Kathmandu, December 11
A writ petition has been filed in the Supreme Court, arguing that the right to life is being violated by a legal provision restricting human organ donation.
Khem Bahadur Chantyal, along with law students David Chaudhary and Osnic Poudel, submitted the petition, contending that the provision conflicts with the constitutional right to live freely. They are urging the Supreme Court to annul the prohibition on organ donation outlined in the Human Organ Transplantation (Regulation and Prohibition) Act of 1998.
They are seeking the abolition of the prohibition on organ donation as stipulated in the Human Organ Transplantation (Regulation and Prohibition) Act of 1998.
Section 14 (a) of the Human Organ Transplantation (Regulation and Prohibition) Act 1998 stated only close relatives of the patient can be involved in organ donations.
The Act recognises only specific relationships as close relatives, including son, daughter, mother, father, brother, sister, uncle, nephew, niece, grandfather, grandmother from the father’s side, grandson, granddaughter from the son’s side, grandson, granddaughter from the daughter’s side. Additionally, it encompasses husband, wife, adopted son, adopted daughter, stepmother, stepfather, father-in-law, and mother-in-law, with whom a continuous relationship has been maintained for at least two years.

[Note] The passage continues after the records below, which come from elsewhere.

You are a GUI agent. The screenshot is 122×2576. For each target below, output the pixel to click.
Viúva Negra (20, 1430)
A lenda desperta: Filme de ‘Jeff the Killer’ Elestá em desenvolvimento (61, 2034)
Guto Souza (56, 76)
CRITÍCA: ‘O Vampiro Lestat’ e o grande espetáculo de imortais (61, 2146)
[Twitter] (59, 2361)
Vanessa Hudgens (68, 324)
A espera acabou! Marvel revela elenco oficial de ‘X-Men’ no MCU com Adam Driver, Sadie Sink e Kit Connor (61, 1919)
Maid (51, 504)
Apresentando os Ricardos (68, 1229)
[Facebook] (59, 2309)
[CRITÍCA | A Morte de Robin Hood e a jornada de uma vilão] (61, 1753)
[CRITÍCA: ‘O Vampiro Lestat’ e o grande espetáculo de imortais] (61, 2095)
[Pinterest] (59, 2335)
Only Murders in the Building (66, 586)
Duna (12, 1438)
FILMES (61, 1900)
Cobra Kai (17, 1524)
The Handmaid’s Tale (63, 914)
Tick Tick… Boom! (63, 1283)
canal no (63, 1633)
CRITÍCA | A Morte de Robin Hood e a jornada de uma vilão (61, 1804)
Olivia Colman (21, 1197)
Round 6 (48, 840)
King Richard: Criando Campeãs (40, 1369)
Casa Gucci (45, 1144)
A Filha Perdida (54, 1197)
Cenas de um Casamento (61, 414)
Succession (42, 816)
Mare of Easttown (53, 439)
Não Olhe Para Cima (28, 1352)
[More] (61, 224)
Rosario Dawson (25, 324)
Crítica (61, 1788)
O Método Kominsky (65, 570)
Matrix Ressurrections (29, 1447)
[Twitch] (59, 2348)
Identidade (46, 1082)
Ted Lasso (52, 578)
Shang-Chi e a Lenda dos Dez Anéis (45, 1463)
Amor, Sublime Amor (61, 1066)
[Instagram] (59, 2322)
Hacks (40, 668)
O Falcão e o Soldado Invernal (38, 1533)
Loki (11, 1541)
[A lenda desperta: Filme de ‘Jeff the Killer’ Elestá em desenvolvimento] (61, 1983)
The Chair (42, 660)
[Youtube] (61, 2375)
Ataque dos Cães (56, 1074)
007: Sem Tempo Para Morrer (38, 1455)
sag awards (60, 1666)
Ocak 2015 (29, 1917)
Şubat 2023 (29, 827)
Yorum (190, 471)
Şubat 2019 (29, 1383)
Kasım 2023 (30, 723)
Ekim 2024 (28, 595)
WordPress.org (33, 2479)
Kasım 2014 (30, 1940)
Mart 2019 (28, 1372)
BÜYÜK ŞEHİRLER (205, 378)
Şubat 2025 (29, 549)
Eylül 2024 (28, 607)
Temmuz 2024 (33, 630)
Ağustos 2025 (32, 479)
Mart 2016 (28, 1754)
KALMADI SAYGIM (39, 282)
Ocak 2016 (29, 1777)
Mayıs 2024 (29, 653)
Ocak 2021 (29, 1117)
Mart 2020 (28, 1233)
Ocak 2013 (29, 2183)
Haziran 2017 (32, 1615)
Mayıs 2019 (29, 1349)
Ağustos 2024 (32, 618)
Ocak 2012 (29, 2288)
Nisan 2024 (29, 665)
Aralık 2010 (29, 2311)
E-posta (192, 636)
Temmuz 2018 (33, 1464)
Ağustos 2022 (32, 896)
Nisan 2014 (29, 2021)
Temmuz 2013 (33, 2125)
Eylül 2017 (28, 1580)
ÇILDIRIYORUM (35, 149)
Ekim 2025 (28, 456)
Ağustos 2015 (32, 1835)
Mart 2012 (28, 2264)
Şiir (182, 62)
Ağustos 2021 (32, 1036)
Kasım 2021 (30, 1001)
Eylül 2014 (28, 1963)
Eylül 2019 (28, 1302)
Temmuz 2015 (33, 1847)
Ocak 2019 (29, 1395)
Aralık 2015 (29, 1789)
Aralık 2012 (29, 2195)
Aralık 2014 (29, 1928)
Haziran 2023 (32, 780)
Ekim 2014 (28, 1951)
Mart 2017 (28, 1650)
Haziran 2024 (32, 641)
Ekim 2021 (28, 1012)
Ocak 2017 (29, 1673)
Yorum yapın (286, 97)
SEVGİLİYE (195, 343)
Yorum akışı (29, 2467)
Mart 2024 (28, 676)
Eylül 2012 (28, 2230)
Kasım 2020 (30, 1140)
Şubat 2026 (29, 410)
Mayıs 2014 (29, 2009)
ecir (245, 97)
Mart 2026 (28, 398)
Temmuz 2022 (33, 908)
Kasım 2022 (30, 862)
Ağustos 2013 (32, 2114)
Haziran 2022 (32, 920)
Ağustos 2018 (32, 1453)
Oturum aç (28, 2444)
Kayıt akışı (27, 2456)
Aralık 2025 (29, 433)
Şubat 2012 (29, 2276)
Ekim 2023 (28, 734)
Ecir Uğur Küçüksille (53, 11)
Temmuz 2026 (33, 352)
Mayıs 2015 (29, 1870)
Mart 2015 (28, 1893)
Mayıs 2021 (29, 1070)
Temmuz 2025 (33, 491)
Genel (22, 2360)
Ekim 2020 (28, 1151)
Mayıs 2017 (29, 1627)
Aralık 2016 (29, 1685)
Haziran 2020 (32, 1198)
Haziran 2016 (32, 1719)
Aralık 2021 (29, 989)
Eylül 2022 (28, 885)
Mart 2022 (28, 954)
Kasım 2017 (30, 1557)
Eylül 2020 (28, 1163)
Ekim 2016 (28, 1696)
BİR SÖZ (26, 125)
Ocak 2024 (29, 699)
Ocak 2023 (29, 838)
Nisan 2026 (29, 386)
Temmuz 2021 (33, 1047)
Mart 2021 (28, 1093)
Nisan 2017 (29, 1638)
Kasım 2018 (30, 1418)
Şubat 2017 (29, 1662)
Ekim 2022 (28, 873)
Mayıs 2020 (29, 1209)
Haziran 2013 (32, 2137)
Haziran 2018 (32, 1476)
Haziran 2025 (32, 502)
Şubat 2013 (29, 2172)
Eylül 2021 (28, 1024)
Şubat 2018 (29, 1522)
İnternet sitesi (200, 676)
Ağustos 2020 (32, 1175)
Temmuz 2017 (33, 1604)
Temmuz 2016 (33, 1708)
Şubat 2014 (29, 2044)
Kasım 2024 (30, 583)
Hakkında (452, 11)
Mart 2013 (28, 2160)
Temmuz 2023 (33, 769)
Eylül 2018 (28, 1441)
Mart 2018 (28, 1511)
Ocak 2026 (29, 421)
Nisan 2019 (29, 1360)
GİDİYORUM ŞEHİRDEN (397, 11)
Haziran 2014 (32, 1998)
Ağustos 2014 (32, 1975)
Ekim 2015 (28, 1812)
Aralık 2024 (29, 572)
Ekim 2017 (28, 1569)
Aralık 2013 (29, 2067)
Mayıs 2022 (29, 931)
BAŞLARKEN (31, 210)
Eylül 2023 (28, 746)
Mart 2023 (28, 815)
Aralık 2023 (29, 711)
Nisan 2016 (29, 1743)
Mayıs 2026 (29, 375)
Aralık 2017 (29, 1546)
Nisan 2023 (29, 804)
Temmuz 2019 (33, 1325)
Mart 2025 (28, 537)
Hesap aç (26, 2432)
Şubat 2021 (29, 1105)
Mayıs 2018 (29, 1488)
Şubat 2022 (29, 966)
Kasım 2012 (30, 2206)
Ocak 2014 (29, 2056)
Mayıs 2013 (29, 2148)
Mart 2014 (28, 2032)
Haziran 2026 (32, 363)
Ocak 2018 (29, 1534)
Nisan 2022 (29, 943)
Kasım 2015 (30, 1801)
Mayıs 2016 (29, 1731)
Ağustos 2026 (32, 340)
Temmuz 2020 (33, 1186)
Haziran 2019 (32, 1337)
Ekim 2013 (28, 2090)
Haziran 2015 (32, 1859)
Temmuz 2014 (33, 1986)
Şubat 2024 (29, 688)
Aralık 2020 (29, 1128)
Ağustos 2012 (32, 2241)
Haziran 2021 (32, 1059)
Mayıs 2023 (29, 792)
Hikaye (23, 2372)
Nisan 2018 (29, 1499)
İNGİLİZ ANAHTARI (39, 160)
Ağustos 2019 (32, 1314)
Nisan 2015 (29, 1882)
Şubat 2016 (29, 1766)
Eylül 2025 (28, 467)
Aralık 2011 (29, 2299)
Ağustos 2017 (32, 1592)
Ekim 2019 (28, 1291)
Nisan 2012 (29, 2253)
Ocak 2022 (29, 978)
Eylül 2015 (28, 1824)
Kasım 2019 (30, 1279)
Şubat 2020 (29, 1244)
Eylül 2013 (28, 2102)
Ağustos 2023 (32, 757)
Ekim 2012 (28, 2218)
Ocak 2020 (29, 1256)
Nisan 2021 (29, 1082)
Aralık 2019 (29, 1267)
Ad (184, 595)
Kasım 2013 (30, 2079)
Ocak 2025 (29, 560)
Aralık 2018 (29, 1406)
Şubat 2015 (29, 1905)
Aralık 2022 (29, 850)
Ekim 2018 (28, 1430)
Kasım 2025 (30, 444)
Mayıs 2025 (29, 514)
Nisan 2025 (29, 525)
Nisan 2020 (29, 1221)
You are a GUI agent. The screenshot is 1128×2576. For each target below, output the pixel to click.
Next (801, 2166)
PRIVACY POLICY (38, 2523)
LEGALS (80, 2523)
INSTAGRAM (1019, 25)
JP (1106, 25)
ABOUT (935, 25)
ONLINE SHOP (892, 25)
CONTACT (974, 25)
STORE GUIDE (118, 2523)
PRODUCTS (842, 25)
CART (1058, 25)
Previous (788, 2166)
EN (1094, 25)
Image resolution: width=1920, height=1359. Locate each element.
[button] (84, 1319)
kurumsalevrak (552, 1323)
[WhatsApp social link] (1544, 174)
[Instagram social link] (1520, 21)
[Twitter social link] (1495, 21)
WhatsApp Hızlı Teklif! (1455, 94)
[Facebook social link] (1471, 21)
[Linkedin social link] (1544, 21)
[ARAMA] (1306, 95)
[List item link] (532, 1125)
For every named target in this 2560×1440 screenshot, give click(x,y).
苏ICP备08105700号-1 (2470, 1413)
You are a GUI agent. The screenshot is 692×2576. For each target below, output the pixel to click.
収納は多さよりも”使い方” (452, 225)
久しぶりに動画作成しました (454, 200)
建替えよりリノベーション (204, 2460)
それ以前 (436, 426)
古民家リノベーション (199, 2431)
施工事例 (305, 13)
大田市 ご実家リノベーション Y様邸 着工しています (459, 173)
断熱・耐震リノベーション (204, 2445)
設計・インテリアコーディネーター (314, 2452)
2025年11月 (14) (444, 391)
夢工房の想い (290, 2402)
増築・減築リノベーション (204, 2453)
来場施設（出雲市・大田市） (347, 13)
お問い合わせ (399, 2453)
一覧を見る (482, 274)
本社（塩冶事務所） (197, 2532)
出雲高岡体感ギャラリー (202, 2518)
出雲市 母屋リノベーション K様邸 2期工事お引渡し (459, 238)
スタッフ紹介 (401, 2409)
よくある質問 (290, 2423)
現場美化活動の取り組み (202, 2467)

They filed a lawsuit saying that this provision in the law does not allow for the exchange of human organs from relatives and well-wishers, which is a violation of the patient’s right to live.
They demand that the provision of the Act be abolished as it conflicts with the provisions of Article 35 of the Constitution, which states that every citizen shall have the right to basic health services free of charge.
The hearing for the petition has been scheduled for December 15.